Fundamentals of Testing
Understand what the different types of testing are being performed on the software, and at what stages they occur. Learn the difference between Unit Testing, System Testing, Integration Testing, User Acceptance Testing, and Exploratory Testing. Each has its own requirements, like the environment they would be running in, the data they need, the specific part that needs to be tested, and the different roles of QA responsible for each stage. You should have a clear understanding of all those parameters for every stage.
Testing Tools
While you may start learning about testing through a manual process, you can get some hands-on experience with testing tools as well. Knowing about manual testing gives you a clear understanding of each stage of testing and its objectives. Once you attain that, applying it to an automation tool would be easier. All you need to learn is how to achieve your goals on the test automation tool by discovering its right features.
Learn Basic Programming
While testing is mostly about imagining all the possible scenarios for validating a product’s strengths, you need some basic programming skills to create those test cases in an executable form. Most of the test automation tools require you to write test scripts in a coding language. Once you create test cases through code, you can rerun them as many times as needed. That’s a big time and effort saver as compared to manual testing.
Attention to Detail
This is one of the most important skills a tester should have. To validate a product from all angles, they must look into every detail of the product, both functional and visual. A typo in the error message, the coherence in the design, the product behaviour in adverse situations, all should be considered to perform a thorough testing. A missing bug can be costly and defies the overall purpose of quality assurance.

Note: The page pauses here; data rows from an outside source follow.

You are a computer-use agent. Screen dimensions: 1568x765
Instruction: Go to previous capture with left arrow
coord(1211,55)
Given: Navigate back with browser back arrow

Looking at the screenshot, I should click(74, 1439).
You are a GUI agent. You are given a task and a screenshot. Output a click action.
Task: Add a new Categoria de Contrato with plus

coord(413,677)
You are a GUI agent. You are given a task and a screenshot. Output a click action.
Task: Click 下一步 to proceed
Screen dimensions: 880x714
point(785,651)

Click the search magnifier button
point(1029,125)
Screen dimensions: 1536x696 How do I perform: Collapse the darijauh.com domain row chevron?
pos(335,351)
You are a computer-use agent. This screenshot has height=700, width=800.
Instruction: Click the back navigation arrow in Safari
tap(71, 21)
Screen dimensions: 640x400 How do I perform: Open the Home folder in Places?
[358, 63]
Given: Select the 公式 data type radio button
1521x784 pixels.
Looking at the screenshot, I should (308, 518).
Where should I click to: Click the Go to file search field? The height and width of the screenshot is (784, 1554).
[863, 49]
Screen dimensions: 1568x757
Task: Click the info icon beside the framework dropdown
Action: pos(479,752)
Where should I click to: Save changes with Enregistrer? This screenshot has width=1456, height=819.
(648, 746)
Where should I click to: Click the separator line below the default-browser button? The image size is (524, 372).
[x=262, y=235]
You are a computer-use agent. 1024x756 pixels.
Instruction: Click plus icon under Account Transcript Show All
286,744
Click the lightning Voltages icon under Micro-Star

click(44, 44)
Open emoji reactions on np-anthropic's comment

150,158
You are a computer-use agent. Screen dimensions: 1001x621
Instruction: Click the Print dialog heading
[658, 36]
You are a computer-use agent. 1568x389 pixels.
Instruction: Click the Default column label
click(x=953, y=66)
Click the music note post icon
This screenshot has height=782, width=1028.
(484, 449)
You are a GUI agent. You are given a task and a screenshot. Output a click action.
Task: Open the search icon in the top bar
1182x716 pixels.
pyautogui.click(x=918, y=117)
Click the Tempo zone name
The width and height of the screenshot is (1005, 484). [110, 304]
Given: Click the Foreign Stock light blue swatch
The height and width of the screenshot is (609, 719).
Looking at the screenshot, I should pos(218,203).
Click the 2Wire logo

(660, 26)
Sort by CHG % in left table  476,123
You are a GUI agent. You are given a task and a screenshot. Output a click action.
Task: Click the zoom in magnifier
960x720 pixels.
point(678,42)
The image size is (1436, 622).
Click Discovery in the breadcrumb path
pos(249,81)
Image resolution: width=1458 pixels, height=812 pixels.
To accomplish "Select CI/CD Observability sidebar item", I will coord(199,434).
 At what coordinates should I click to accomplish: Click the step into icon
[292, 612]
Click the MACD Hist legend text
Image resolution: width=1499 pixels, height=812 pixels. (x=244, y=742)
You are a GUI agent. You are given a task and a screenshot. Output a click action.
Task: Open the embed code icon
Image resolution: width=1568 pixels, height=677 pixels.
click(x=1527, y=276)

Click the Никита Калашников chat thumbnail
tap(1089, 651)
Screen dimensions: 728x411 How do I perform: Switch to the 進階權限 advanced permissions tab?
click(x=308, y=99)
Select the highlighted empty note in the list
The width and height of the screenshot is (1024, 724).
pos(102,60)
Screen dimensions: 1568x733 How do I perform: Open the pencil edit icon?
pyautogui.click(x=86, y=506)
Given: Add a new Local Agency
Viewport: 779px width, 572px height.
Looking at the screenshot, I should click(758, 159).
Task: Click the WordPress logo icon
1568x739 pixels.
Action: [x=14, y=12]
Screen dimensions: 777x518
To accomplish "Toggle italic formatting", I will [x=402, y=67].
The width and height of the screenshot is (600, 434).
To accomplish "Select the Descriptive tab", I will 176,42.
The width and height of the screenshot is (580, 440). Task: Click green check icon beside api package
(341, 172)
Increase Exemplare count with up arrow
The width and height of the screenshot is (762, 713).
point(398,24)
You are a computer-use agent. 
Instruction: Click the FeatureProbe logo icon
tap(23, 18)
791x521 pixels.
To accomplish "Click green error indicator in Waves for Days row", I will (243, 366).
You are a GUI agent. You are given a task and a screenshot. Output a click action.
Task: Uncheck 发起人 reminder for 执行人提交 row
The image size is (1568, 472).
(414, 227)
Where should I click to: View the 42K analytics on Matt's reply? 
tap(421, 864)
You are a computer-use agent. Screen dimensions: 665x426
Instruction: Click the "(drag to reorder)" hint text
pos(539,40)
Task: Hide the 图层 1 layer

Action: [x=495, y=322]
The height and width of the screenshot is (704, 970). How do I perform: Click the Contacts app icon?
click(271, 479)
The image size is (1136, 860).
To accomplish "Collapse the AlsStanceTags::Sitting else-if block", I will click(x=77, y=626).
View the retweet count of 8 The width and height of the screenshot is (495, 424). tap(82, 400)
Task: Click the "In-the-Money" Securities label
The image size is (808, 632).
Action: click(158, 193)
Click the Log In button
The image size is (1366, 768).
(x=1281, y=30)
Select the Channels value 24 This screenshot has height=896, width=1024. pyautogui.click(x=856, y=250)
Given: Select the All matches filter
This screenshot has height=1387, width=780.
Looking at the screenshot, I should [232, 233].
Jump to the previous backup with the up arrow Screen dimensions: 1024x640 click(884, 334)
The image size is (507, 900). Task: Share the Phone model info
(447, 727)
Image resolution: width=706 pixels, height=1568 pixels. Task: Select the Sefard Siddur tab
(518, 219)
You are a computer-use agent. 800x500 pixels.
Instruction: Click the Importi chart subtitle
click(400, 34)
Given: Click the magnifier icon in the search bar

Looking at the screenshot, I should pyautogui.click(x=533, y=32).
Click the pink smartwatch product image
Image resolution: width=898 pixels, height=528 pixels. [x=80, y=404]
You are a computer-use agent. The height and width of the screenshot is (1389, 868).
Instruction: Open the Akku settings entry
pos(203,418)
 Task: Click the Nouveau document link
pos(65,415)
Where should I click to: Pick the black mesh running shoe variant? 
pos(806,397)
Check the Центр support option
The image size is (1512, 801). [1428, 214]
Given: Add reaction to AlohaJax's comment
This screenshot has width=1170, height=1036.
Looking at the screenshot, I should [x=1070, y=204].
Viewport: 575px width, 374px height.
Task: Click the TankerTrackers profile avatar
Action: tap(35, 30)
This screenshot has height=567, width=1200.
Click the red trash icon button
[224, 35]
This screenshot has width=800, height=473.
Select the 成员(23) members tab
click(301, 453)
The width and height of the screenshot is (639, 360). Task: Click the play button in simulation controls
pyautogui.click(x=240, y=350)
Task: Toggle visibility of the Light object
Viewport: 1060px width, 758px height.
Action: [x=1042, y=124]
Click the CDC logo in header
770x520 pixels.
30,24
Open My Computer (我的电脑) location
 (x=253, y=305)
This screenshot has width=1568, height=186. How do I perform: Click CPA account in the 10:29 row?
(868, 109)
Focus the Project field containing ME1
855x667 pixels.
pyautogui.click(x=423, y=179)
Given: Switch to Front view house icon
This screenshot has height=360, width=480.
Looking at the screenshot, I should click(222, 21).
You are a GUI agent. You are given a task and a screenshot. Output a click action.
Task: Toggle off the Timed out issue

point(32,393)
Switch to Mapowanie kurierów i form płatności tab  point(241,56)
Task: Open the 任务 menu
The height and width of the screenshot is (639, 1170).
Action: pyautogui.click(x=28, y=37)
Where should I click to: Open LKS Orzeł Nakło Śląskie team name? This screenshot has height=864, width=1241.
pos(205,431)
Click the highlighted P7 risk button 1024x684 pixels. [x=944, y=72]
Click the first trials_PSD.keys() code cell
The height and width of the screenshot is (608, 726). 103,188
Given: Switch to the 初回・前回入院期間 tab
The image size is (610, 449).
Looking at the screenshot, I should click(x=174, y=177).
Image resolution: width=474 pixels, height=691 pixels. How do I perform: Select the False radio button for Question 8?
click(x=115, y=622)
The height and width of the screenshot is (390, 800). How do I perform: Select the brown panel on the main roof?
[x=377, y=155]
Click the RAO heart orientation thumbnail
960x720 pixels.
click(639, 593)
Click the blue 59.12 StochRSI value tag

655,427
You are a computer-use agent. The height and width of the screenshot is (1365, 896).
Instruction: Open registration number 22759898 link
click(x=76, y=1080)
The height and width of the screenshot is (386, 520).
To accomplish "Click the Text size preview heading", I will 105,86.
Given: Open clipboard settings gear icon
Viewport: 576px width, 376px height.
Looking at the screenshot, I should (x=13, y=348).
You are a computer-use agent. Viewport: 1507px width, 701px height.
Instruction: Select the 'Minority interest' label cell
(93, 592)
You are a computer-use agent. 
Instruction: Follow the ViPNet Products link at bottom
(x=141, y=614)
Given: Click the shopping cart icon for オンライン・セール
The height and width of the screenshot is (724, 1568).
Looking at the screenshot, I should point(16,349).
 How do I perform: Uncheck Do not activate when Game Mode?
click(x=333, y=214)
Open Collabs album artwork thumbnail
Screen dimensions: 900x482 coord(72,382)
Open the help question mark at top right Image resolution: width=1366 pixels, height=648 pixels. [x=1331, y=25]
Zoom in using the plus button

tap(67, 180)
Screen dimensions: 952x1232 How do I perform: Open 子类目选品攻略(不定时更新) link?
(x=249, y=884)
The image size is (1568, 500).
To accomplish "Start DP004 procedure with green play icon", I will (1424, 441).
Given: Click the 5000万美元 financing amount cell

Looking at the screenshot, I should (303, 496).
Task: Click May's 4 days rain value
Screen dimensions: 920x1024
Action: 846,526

Steps for Building a QA Career
While possessing the above skills is necessary before you get started, there are certain steps you need to follow to build a career where those skills can be applied.
- Practice on Dummy Projects: You cannot simply depend on theoretical knowledge. Getting some hands-on experience on some projects will help you uncover practical tips for testing.
- Build a portfolio: To showcase your experience to a potential employer, you must have a portfolio of dummy testing projects you have done. This can be attained by testing a few open-source projects.
- Networking: While job portals are one of the most obvious ways for getting a job, networking goes one step further. Joining a tester’s community would keep you abreast of the latest trends and vacancies for this role.
- Be open to Learning: QA is a dynamic field. Every day, there is an innovation in either the testing strategy or tools. AI-driven testing takes it further to the next level and always keeps upgrading. You must be ready to keep evolving with all that.
Conclusion
Building a career in QA is not just about learning technical skills or acquiring a means of a paycheck; it brings a total shift in the mindset. Beyond all the necessary skills, knowledge, and methodologies that are essential for testing, you need to cultivate a mindset of a custodian. When a bug is found in the software, the designers and developers would not be blamed for it. It is the QA who is solely responsible for the precise performance of the product. You must enter this field with an understanding that you are not just eliminating bugs in software, but improving the lives of others in the real world by delivering a flawless product.